(Task goal): Reproduce, word for word, the part of the court opinion excerpt below that opens with the words containing "From the foregoing" and closes with "in refusing them.".

(Excerpt):

--- Start ---

From the foregoing discussion it is evident that instructions Nos. 1 and 2 do not correctly state the law applicable to this case, and therefore the court committed no error in refusing them.

The proposition of law upon which the defendant's instruction No. 3 was sought to be based is usually found in connection with civil cases. Thus: "Where a party to a controversy fails to examine a material and important witness in his behalf, it will be presumed that the evidence of such witness, if given, would be adverse to such party." Nichols v. Railway Co., 62 W. Va. 409,59 S.E. 968. In many reported civil cases recognition of this *450 rule is found. In a state case if the prosecuting attorney fails to produce a witness to establish an essential fact the prosecution necessarily fails. But where the state produces witnesses whose testimony tends to sustain the charge of the indictment, the failure to examine another witness who has been summoned by the state and is in attendance of court at the time of the trial does not give rise to an adverse presumption. Such matters are within the reasonable discretion of the prosecuting attorney. State v. Cain, 20 W. Va. 679, 693; State v. Morgan,35 W. Va. 260, 13 S.E. 385; Hill v. Commonwealth, (Va.)14 S.E. 330; Clark v. Commonwealth, (Va.) 18 S.E. 440.

--- End ---

(Information shown):
--- Start ---

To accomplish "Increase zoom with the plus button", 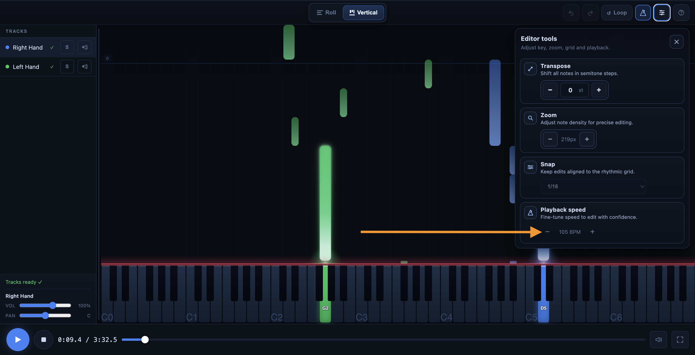I will pyautogui.click(x=587, y=139).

--- End ---

(Task result):
From the foregoing discussion it is evident that instructions Nos. 1 and 2 do not correctly state the law applicable to this case, and therefore the court committed no error in refusing them.